Pub Date : 2018-11-15DOI: 10.57225/martor.2018.23.04
Njabulo Chipangura
In this article, I will examine the history of collecting ethnographic objects at Mutare Museum, moving between the colonial and postcolonial periods in order to show how these time scales structured the ways in which exhibitions are presented. I argue that by removing ethnographic objects from their cultural setting and inserting them into the visual system of the museum, their dynamic web of physical and social meanings was broken. Whilst I acknowledge that Mutare Museum’s system of displaying its ethnographic collection was shaped by colonialism in a way that resulted in the marginalisation of certain communities, I will show how collections in one of the galleries—the Beit Gallery—were transformed to convey new postcolonial meanings.
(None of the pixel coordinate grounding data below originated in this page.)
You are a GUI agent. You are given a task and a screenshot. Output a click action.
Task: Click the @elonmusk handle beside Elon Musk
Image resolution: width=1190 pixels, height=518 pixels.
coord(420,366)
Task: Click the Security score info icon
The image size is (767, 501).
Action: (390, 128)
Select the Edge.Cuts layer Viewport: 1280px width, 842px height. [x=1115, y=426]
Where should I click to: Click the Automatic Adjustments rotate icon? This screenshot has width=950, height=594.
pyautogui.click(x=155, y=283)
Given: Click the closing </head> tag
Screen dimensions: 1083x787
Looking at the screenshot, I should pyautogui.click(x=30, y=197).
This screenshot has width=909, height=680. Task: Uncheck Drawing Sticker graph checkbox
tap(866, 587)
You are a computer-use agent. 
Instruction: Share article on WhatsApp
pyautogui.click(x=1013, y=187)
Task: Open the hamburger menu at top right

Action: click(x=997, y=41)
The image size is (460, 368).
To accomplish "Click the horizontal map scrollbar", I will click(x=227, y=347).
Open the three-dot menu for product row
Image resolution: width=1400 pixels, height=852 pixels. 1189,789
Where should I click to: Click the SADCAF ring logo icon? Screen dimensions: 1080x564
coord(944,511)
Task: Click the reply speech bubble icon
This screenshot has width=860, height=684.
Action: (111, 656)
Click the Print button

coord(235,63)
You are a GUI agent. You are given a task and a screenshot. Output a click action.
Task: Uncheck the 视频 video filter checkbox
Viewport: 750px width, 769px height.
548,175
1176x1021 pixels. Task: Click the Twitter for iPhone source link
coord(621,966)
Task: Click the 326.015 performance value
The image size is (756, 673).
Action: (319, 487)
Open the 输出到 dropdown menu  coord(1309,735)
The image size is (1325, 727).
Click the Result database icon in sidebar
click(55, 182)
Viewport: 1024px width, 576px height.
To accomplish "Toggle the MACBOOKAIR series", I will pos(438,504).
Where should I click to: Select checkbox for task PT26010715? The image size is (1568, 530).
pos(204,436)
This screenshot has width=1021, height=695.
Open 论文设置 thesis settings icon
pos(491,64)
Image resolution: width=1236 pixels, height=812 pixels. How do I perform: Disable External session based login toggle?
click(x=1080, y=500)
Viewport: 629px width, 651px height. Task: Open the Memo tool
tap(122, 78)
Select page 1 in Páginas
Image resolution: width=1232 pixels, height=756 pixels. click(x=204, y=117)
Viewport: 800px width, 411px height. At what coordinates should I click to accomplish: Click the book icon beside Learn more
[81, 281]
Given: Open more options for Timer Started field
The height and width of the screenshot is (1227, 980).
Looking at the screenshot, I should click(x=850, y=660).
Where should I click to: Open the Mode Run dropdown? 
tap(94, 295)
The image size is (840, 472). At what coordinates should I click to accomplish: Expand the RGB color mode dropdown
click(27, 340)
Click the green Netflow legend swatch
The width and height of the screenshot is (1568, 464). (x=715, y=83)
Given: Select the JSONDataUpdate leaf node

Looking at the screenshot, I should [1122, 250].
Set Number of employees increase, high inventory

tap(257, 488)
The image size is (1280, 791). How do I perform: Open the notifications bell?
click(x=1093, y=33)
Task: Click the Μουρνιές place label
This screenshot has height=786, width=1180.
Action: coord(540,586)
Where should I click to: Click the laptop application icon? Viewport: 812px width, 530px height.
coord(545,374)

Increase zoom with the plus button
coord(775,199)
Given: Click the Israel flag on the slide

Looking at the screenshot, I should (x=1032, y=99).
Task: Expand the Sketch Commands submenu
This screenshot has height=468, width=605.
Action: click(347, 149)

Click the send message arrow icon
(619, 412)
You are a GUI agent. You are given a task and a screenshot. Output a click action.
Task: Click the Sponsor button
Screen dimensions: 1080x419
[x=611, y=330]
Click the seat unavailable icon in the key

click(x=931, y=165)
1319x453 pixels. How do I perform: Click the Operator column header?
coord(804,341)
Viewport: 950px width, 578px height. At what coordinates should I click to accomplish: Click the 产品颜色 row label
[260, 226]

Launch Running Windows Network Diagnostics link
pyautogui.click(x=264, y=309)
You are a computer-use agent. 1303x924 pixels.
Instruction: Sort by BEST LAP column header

In part, the paper also looks at how the concept of object biography and ethnomuseology assisted in redesigning and changing old exhibitions in the Beit Gallery. This case in point will be illustrated by gleaning through the multi-layered histories of collecting at this museum. Next, I will argue that the particular, ‘old’ manner in which ethnographic objects were displayed conforms to the traditional practice of presenting exclusively for visual observation. Objects would be displayed on the floor in an almost derogatory way—presented as if they were strange and exotic and devoid of any social and historical significance. Yet, this type of scenography did not do justice to the social biography of the collection, which could not be understood in terms of a single unchanging identity, but rather by tracing the succession of meanings attached to the objects as they move through space and time. As a result, communities living around this museum used to periodically contest narratives that were appended on ethnographic collections on display in the Beit Gallery. Therefore, in this article, I will show how we reorganised this exhibition through a collaborative partnership with the source communities where the objects had originated from. The discussion in this paper is premised on the data derived from my involvement in redesigning displays in the Beit Gallery as a curator at Mutare Museum. Later on, I will also address public perceptions of the new installations and gauge whether the exhibition attained the desired effects.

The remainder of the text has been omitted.